--- EXERCISE REQUIREMENTS ---
The lines to copy are those with "Click" in them. Pull each one from the entries below.

--- INPUT RECORDS ---
───

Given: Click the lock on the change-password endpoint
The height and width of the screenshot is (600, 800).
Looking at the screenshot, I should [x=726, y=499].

───

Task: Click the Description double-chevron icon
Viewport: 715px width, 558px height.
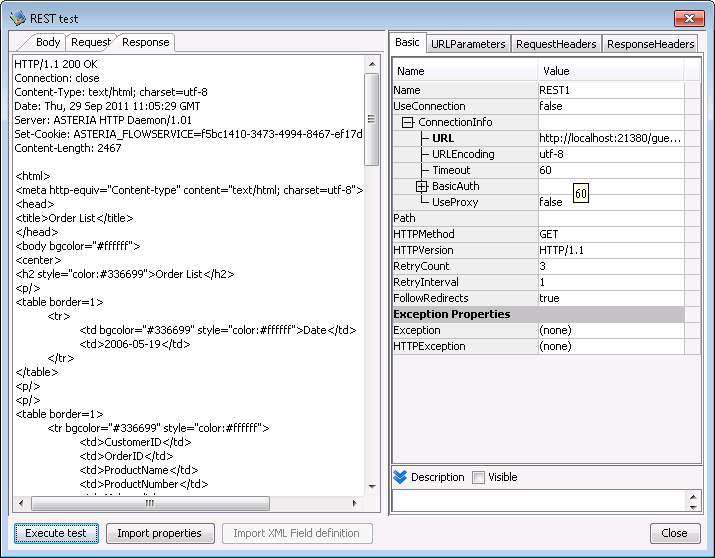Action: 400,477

───

--- EXERCISE ANSWER ---
Given: Click the lock on the change-password endpoint
Task: Click the Description double-chevron icon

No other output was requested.